Weiss builds the compositions around drum patterns that he heard the drum icons play on various recordings. “Tony,” for example, extrapolates Williams’ rhythmic phrases between 6:37 and 6:50 on Miles Davis’ “Nefertiti”; the raw materials of “Philly Joe” are Jones’ improvised response to the flow between 5:10 and 5:14 on the Red Garland Trio’s “Billy Boy” from Miles Davis’ Milestones.

Via Skype from Berlin, where he was midway through a European tour with vocalist Lana Is (one of the album’s vocalists), Weiss discussed his latest opus.

DownBeat: What was the gestation point of Sixteen?

Dan Weiss: I was taken with a snare-and-bass-drum pattern Elvin Jones played at a certain point of John Coltrane’s performance of “Vigil” [2:15 to 2:23], and that is the source material of “Elvin,” the first piece on Sixteen.
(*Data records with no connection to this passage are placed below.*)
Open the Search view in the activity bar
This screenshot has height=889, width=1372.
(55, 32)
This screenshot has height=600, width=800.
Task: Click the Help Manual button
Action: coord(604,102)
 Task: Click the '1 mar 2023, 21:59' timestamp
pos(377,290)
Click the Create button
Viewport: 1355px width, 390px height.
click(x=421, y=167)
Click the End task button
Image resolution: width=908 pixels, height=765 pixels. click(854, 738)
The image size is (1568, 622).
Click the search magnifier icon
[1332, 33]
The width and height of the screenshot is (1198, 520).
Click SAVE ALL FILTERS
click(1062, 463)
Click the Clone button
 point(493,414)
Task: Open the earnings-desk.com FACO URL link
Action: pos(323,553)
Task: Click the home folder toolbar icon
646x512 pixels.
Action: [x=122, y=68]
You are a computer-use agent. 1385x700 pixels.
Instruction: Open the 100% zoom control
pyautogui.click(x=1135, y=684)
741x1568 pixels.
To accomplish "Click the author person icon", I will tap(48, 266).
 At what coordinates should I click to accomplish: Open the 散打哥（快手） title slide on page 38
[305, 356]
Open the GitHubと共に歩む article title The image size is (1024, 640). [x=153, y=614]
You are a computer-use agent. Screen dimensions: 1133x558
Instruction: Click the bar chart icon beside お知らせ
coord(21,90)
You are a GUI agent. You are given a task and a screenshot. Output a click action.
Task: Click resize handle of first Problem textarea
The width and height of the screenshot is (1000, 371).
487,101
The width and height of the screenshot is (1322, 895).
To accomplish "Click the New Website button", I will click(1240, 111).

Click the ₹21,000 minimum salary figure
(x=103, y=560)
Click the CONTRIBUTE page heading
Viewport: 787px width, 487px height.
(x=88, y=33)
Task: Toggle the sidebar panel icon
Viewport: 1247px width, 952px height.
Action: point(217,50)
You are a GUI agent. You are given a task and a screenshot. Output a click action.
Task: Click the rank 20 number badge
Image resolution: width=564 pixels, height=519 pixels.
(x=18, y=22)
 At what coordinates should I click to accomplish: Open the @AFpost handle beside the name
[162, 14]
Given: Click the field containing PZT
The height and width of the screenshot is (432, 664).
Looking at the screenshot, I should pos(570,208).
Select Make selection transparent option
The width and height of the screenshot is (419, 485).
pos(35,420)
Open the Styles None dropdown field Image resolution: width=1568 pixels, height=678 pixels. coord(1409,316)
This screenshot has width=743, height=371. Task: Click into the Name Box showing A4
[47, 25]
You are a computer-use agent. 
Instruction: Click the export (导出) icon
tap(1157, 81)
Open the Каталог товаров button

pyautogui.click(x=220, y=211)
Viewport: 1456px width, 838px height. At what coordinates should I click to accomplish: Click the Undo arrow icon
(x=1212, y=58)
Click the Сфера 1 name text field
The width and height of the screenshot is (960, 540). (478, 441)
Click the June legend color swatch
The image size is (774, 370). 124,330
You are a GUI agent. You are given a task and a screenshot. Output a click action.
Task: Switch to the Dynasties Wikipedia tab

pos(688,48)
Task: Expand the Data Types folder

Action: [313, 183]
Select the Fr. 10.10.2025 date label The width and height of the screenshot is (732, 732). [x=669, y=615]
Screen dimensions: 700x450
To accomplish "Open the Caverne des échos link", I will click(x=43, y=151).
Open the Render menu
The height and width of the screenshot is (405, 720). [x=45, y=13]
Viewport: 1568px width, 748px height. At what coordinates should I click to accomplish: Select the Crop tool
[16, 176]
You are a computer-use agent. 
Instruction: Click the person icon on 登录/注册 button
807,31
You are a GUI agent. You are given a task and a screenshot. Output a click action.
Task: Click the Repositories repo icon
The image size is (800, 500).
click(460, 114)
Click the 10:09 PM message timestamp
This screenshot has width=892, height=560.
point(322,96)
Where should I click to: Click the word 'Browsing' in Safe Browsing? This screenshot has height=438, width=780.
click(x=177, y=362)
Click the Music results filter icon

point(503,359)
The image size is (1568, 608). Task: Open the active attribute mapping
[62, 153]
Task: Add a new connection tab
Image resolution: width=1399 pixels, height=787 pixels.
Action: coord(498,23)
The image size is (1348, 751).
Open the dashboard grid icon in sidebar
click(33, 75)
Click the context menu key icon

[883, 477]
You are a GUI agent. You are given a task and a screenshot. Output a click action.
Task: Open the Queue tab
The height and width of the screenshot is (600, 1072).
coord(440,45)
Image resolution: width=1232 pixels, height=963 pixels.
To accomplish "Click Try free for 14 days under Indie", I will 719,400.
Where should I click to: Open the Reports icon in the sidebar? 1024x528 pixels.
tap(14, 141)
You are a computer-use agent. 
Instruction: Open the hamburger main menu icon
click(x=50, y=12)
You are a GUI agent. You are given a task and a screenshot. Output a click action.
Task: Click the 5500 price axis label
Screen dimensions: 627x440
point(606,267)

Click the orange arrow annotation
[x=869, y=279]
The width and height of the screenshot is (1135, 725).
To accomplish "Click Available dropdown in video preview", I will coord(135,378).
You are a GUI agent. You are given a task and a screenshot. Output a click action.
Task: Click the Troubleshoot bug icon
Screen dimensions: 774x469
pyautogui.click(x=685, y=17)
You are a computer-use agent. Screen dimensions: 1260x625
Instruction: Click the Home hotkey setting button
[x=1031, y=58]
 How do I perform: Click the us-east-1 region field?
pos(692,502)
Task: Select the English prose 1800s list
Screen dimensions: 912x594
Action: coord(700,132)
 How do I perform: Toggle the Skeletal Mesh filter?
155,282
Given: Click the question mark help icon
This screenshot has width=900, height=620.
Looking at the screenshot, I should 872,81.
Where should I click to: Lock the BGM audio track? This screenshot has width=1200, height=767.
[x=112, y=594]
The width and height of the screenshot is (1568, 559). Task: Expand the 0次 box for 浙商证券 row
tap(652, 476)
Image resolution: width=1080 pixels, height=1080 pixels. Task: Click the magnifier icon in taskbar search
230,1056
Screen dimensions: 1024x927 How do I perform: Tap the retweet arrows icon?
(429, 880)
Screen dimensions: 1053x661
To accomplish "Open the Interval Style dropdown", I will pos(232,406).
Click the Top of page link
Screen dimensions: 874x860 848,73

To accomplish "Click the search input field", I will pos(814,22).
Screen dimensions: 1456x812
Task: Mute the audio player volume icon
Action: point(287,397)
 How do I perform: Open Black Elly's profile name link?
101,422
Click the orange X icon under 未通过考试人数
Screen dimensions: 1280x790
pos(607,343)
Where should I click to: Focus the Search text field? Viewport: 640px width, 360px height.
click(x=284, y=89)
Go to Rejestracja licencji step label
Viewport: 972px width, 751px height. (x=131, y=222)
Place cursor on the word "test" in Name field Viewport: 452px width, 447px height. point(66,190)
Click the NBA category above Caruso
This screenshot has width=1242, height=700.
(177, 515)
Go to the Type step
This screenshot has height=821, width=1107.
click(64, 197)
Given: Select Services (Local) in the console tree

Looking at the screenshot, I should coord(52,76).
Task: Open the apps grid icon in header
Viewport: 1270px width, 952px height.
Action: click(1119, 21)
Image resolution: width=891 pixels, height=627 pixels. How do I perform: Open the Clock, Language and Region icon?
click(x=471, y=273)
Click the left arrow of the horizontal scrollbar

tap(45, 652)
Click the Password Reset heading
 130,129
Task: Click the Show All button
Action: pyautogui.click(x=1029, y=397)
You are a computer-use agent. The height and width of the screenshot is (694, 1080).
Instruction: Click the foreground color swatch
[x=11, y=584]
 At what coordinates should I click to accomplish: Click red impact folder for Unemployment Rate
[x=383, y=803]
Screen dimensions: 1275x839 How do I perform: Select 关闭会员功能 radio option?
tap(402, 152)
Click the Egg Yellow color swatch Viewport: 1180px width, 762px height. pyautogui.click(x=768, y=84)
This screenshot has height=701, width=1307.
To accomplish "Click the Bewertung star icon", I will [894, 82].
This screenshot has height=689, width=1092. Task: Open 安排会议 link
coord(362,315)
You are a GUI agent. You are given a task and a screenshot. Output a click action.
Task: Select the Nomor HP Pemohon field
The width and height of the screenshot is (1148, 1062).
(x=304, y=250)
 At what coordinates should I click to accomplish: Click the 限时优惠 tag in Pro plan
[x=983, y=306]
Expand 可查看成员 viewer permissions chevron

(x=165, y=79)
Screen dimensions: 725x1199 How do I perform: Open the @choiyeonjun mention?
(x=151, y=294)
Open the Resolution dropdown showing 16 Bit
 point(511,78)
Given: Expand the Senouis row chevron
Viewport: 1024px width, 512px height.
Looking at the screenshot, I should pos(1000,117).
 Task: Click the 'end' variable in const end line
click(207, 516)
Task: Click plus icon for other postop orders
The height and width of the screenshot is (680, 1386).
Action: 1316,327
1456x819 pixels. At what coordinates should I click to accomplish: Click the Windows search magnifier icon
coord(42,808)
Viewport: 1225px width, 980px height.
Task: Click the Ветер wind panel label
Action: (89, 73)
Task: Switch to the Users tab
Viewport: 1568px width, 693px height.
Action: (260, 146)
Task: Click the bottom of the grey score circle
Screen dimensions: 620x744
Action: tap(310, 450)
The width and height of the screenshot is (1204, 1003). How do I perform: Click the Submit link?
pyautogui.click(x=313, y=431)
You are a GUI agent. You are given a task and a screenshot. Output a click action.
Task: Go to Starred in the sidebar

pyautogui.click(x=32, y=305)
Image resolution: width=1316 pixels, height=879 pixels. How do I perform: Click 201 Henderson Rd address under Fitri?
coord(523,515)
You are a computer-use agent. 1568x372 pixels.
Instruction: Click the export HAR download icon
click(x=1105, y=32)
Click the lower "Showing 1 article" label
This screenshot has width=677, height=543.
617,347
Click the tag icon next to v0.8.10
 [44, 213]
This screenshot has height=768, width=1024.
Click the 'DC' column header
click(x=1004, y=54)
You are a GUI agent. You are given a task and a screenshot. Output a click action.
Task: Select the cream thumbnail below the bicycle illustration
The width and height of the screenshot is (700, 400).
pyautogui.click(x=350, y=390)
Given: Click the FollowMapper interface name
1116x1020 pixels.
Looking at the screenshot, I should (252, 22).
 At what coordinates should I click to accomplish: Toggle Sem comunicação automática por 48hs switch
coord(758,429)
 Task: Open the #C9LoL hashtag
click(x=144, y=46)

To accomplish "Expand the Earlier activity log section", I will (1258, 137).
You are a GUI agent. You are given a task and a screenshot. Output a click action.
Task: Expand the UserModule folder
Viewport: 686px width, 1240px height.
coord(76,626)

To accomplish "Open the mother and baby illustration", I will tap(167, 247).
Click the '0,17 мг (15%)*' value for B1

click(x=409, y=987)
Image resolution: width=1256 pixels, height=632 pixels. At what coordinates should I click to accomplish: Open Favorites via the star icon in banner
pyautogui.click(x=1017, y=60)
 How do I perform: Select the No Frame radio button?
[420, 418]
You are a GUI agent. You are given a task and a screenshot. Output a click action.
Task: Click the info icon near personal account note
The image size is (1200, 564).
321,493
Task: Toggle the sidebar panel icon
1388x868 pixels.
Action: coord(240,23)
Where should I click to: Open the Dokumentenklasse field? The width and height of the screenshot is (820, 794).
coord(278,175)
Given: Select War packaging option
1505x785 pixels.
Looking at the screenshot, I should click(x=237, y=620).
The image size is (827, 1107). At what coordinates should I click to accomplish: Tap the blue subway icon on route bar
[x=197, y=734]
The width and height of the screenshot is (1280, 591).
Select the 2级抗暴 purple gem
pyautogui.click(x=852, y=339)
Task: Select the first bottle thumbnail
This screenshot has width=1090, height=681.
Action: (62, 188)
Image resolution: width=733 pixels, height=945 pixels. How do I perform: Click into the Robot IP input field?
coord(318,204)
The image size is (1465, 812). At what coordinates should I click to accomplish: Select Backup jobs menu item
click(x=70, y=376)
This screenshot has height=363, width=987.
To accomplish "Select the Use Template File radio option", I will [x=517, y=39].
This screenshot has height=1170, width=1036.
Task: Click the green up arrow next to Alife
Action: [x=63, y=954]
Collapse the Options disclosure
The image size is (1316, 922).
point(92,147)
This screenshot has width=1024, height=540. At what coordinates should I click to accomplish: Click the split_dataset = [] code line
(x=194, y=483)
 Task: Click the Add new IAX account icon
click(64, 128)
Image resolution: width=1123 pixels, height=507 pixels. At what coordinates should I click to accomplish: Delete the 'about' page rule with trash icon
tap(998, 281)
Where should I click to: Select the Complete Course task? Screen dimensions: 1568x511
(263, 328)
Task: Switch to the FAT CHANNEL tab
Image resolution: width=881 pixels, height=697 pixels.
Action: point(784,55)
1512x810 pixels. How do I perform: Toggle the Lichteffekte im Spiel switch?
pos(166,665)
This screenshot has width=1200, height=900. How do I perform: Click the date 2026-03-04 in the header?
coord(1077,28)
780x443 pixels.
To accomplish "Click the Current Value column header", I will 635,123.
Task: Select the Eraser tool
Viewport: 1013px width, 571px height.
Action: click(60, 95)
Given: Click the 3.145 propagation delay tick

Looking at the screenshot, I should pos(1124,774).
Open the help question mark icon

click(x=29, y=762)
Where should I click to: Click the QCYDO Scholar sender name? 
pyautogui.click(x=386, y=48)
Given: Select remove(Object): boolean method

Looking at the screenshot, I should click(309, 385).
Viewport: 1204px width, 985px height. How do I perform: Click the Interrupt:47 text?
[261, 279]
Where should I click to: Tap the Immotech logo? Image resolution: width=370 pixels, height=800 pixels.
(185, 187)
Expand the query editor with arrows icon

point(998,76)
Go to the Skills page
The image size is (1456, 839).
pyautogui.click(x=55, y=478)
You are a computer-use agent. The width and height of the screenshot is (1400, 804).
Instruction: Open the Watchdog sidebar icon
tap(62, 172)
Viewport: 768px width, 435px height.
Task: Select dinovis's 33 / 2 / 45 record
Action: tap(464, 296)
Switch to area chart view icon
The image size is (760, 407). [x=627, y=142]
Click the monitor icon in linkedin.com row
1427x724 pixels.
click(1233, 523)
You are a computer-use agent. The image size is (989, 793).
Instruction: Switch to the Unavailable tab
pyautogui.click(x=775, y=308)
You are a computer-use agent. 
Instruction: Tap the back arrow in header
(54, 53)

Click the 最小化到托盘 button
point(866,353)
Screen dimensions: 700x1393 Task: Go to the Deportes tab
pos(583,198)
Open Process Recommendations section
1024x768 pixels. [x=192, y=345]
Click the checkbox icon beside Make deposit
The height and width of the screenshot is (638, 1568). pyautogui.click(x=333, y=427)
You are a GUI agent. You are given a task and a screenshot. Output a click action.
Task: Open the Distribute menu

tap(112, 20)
After learning that, I wrote pitches based to the snare-and-bass-drum pattern, and from there, I wrote a piece just based on that drum motif. Then I thought I could create a suite for my large ensemble out of different drum material, and started looking for things I liked and that had enough scope.

What are some differences between this and your previous large ensemble CD, Fourteen (Pi)?

I definitely made it a point to get more deeply into orchestrating, using varied combinations within the ensemble and going further in terms of color. Perhaps I gave the singers harder material than on Fourteen, where they were more like a choir section than instrumentalists, whereas on Sixteen it’s more interweaving with the instrumentalists.

Were Elvin Jones, Max Roach, Tony Williams, Philly Joe Jones, Kenny Clarke and Ed Blackwell the six drummers who occurred to you right away? Or was there a culling-down process?

I was thinking of about 10 drummers, but it was pretty clear. I’ve been into all these things for a long time. For example, I was always crazy about Kenny Clarke’s intro on Dexter Gordon’s “Broadway” from Our Man In Paris [0:00 to 0:09], and when it occurred to me, I thought it would work. On the “Max” piece, I’d been experimenting with his super-slick comping pattern from “Jodie’s Cha Cha” on Deeds Not Words [1:02 to 1:11], so it was on my mind.

Was it the idea in each case to create pitches and motifs from the drum patterns played by the different limbs of the drummers in question?

Not necessarily. In some pieces, things are rhythmically verbatim throughout the ensemble. I might be playing a Max figure, but other melodic and harmonic things are implied from my study of Max and his influences. Max played chess a lot, and he was fascinated by what people were doing with turntables in hip-hop. I remembered an interview where he said his impetus for playing the solo drum set was seeing a tabla concert, and he thought: “If these guys can do this with a pair of drums, why can’t I do this with the drum set?”

I guess it’s a good thing to have longterm relationships with a group of musicians who know your language. Were you thinking about their sounds and personalities in creating these scores?

One hundred percent with their sounds in mind, what they do best, how they can interact with each other, and which people interact. I’ve played with some of these guys for 20 years—Jacob Sacks, Ben Gerstein, Jacob Garchik, Ohad Talmor. Dave Binney and Thomas Morgan, 15 years. Miguel Zenón and Miles Okazaki, 18 years. We’ve also practiced together throughout the years, and worked on ideas—especially Miles and Jacob Sacks.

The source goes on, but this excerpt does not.